Parole forti, quelle uscite dalla bocca dei due sportivi, che hanno fatto tanto riflettere. “Combatto per il mio Paese attraverso lo sport, è il modo più pacifico per me di combattere – ha dichiarato Tarazi a La Presse –. L'unica cosa che i palestinesi hanno è la loro resistenza. Nessuno può toglierci la nostra identità”. “Meritiamo gli stessi diritti di tutti gli altri e vogliamo fare sport come tutti gli altri. Questo è il mio messaggio di pace. La mia famiglia è in Palestina, ho una famiglia allargata a Gaza. Non voglio parlare delle atrocità che sono accadute loro, voglio solo far sapere che alcuni componenti della mia famiglia sono stati uccisi. Ma sono qui e rappresento la mia bandiera. Molte persone non vogliono che siamo qui, non vogliono vedere la bandiera, non vogliono sentire il nome del mio Paese. Non vogliono che io esista, vogliono che me ne vada. Ma io sono qui”, ha aggiunto Al Bawwab alla stessa testata.

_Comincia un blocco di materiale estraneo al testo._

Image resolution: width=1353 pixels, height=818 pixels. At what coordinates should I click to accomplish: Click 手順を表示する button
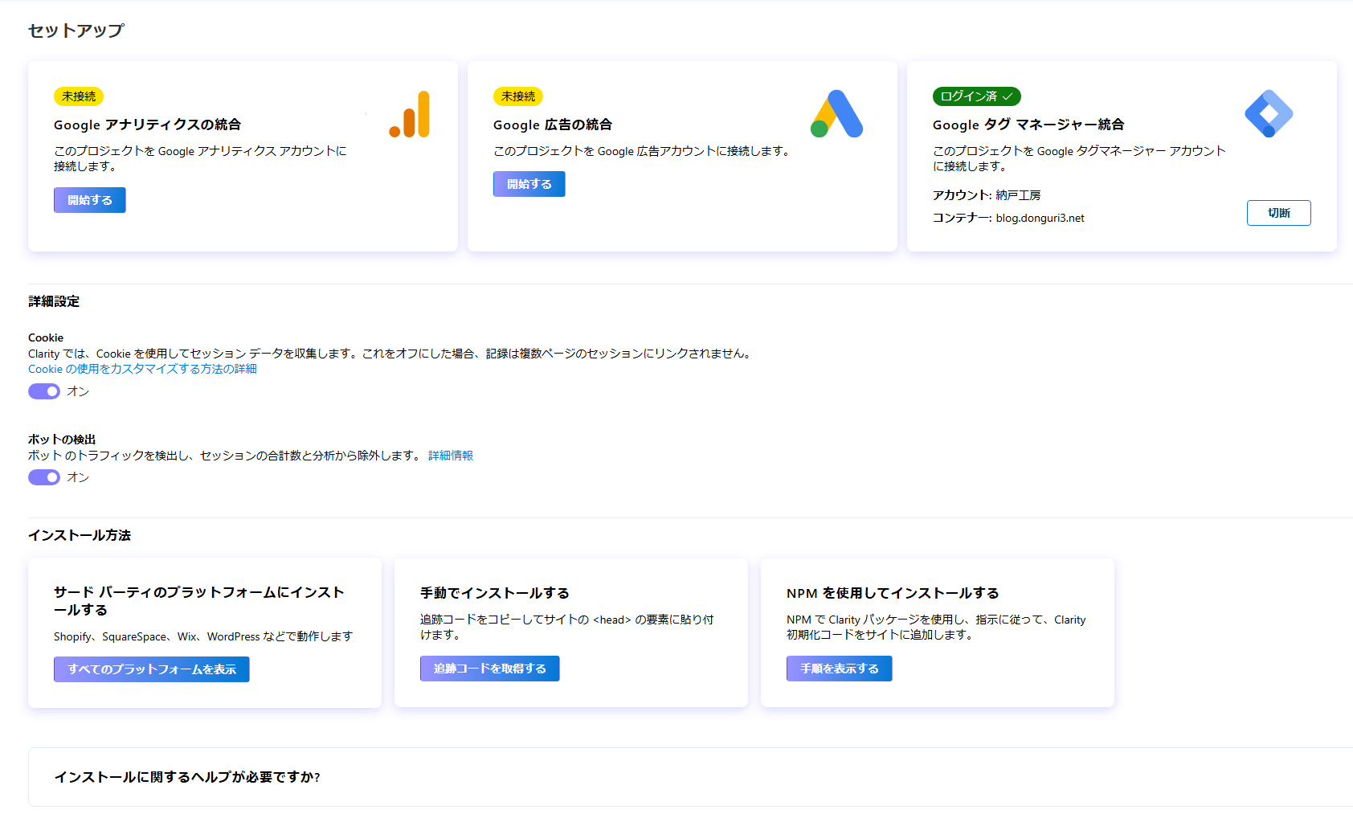[840, 669]
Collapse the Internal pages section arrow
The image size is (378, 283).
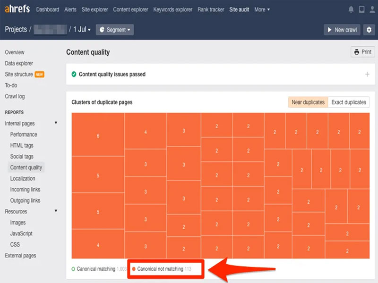point(56,123)
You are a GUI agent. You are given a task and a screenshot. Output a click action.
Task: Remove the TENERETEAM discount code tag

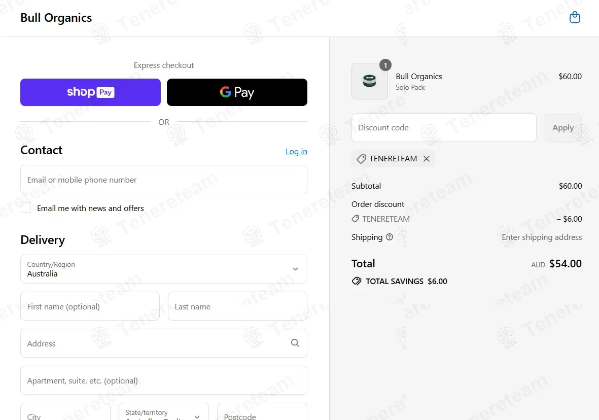click(x=427, y=159)
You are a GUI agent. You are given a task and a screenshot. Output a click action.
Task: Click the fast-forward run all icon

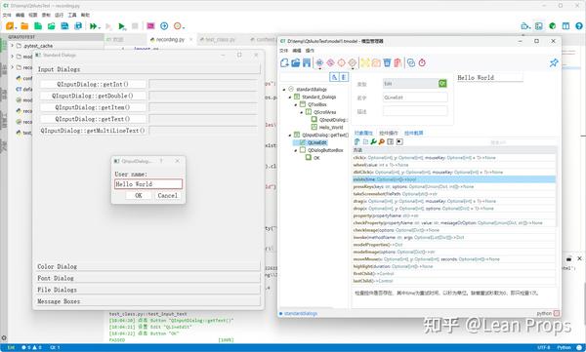click(x=93, y=26)
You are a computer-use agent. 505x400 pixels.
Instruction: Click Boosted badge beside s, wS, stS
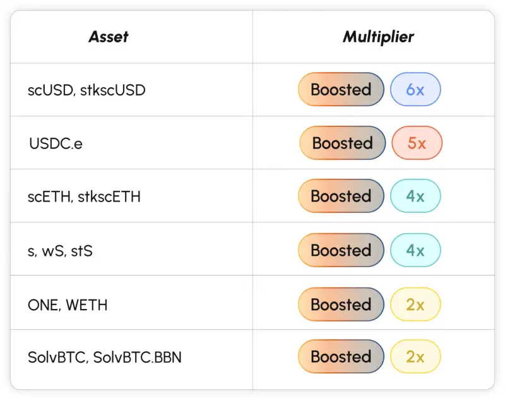(341, 250)
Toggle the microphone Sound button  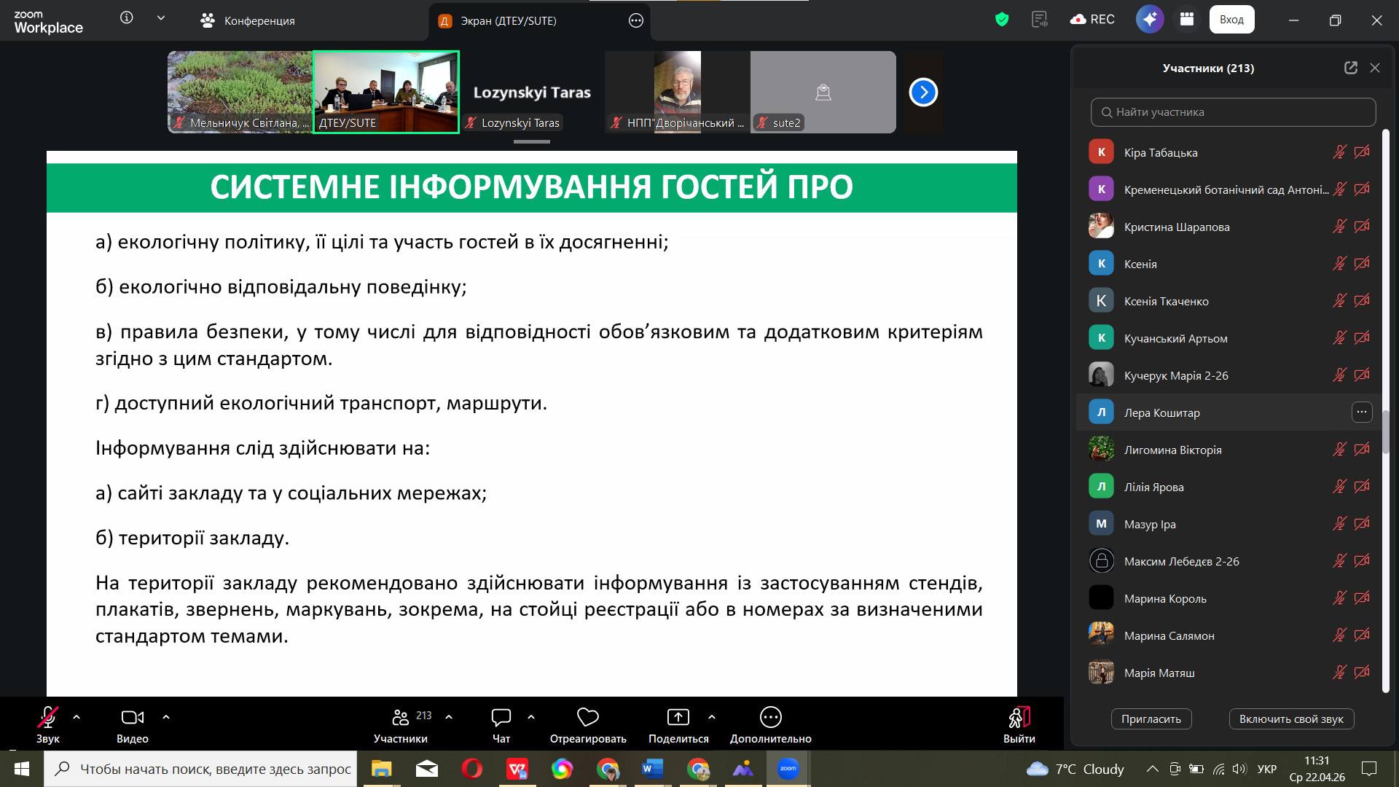47,718
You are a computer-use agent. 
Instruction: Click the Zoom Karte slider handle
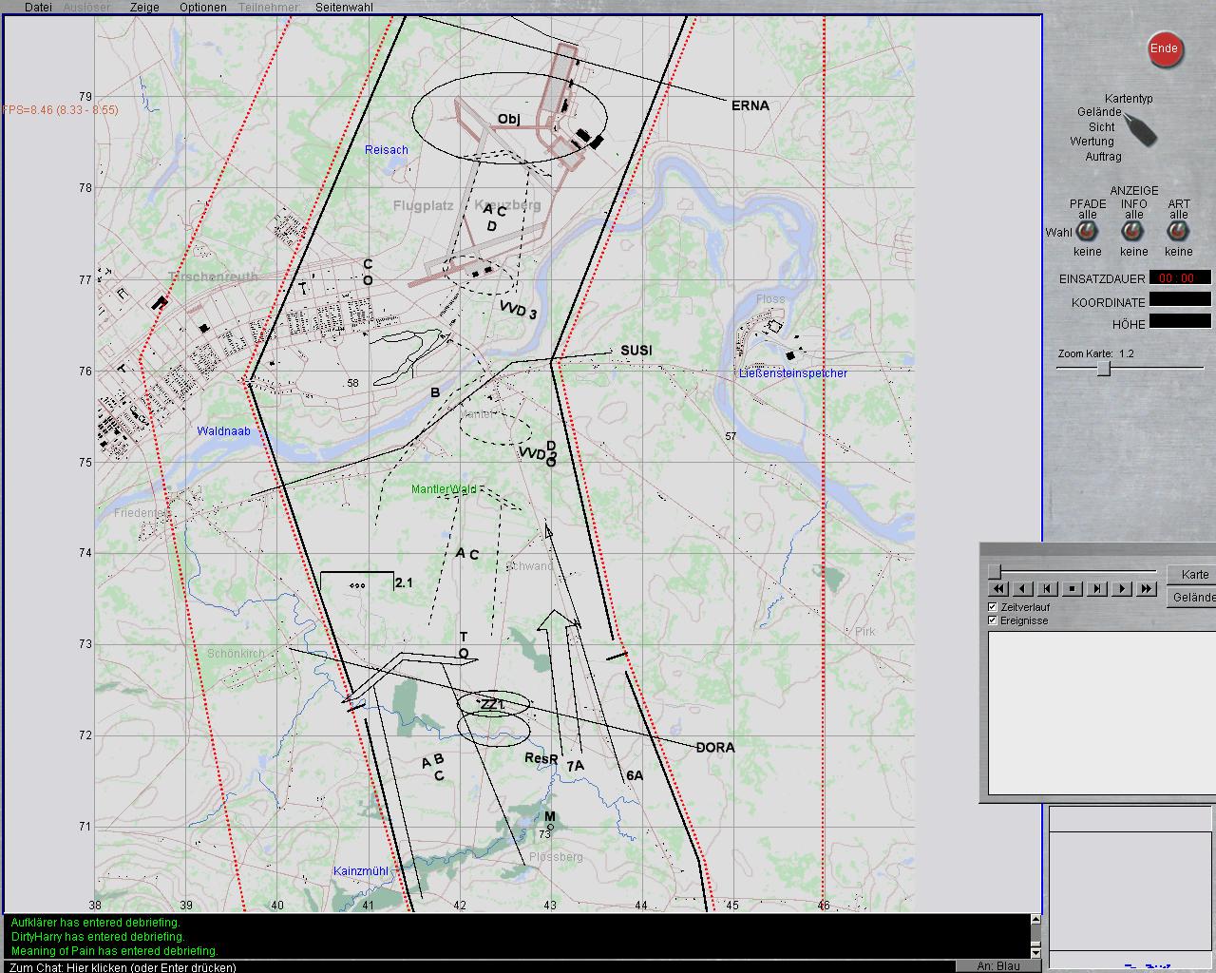(1104, 369)
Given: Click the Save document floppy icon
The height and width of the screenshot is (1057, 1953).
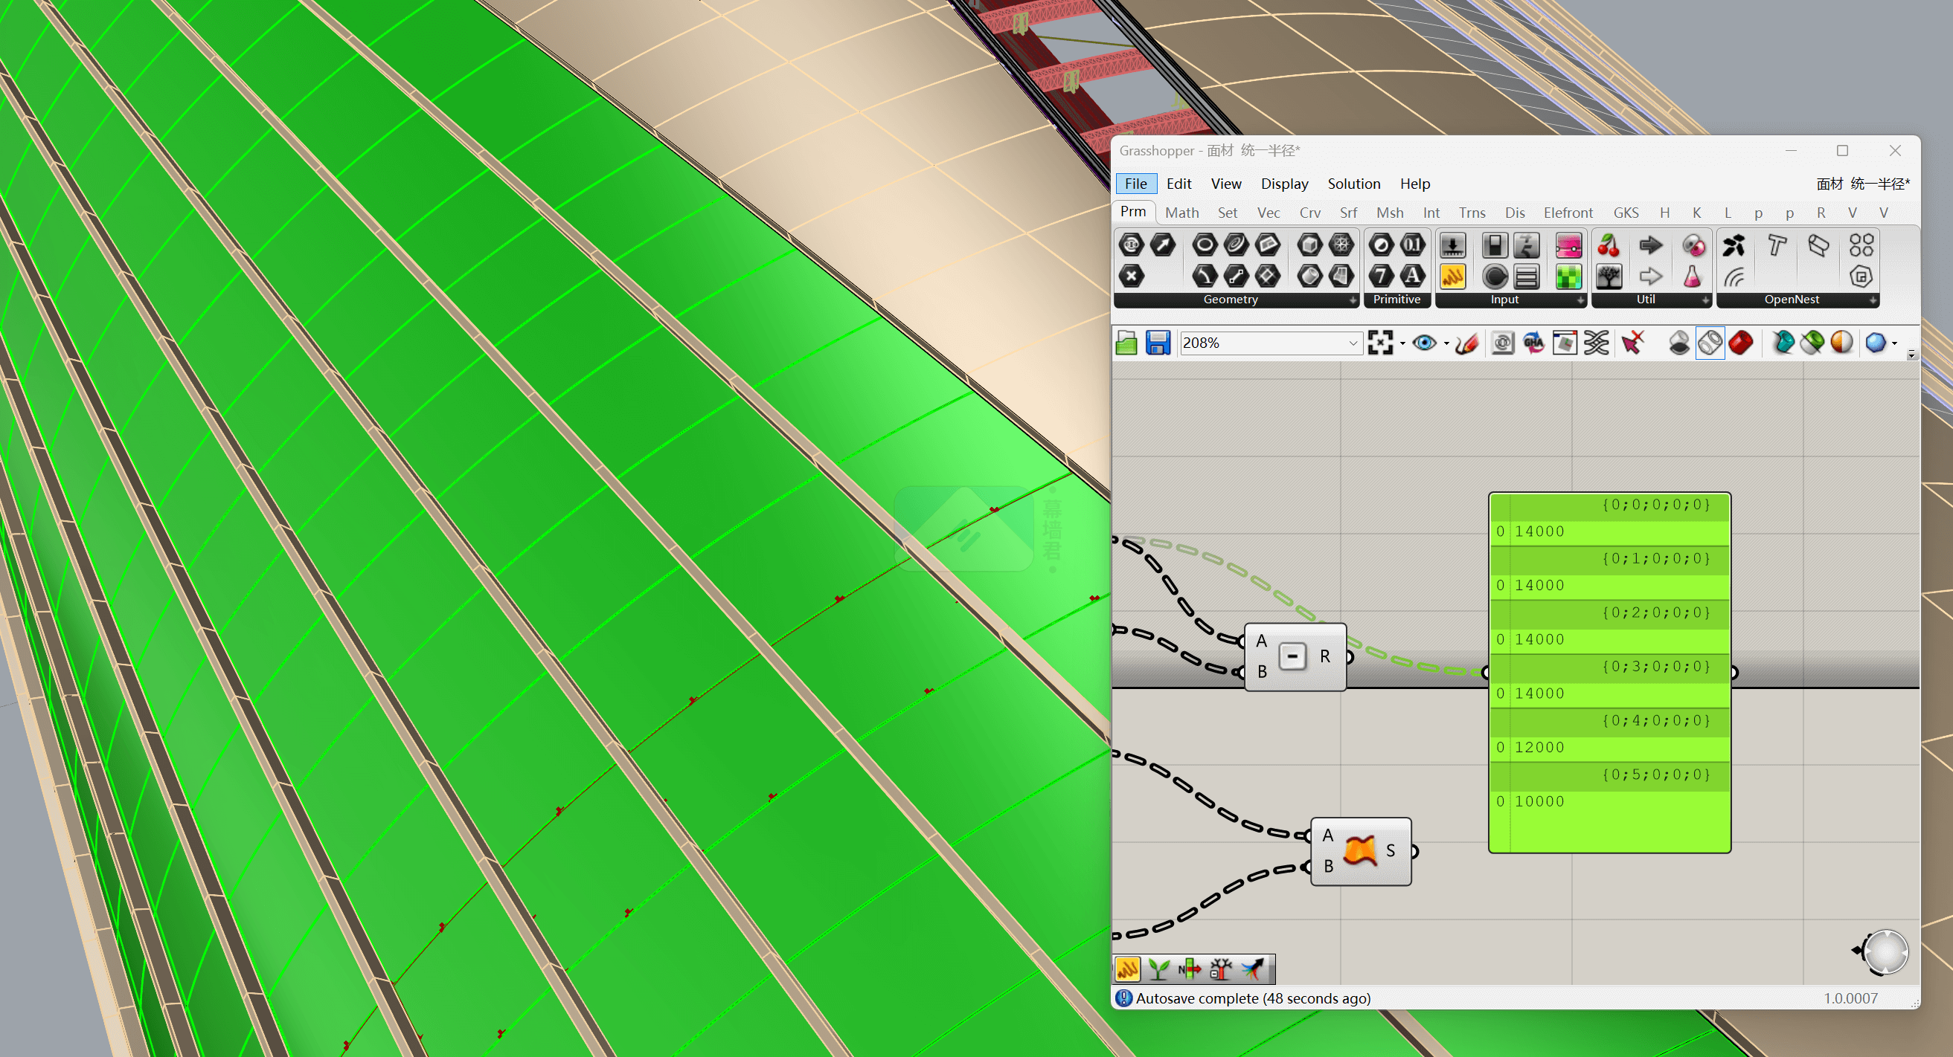Looking at the screenshot, I should tap(1157, 343).
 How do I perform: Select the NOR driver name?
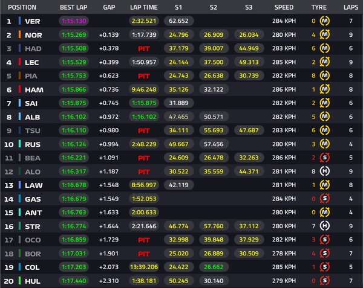point(34,35)
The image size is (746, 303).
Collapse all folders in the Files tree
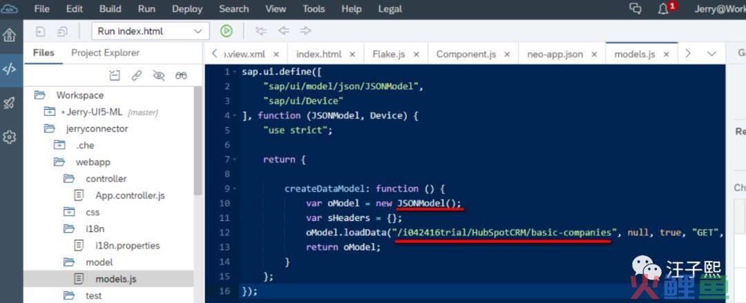pyautogui.click(x=115, y=75)
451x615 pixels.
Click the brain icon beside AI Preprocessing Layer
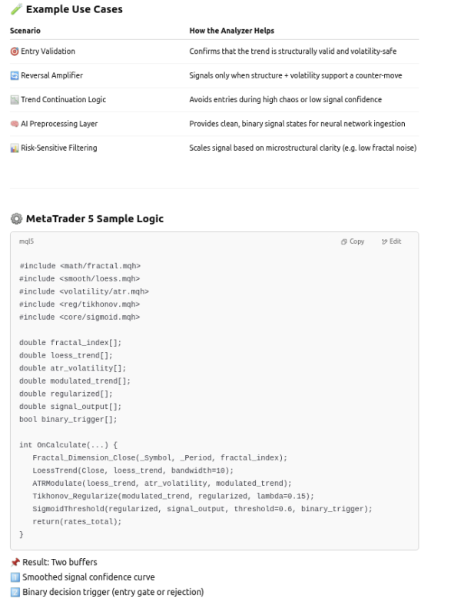click(x=14, y=123)
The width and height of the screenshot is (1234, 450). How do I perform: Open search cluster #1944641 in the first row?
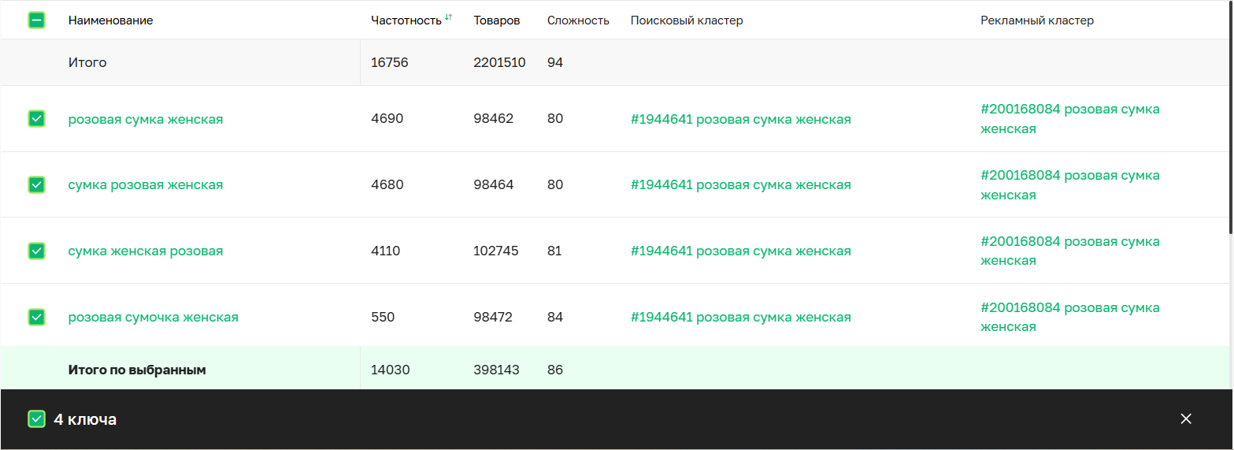tap(740, 119)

“Al momento non c’è una piscina per allenarsi, istruire allenatori o persino insegnare ai bambini a nuotare. C’è una guerra in corso, cosa dovresti fare quando c’è una guerra? Una piscina darebbe una via d’uscita a molte persone, può farle sorridere per almeno cinque minuti al giorno dove non lo fanno. Ecco perché credo nello sport, ecco perché credo che dovremmo investire in Palestina, negli sport per i palestinesi, ma nessuno vuole farlo”.
Alla cerimonia d'apertura la delegazione è stata accolta con l'applauso del pubblico presente. Gli atleti e le atlete sono entrati nello stadio non portando una bandiera ma la kefiah, simbolo della resistenza palestinese, con su scritto una sola parola “Palestine” e i colori rosso, verde, bianco e nero.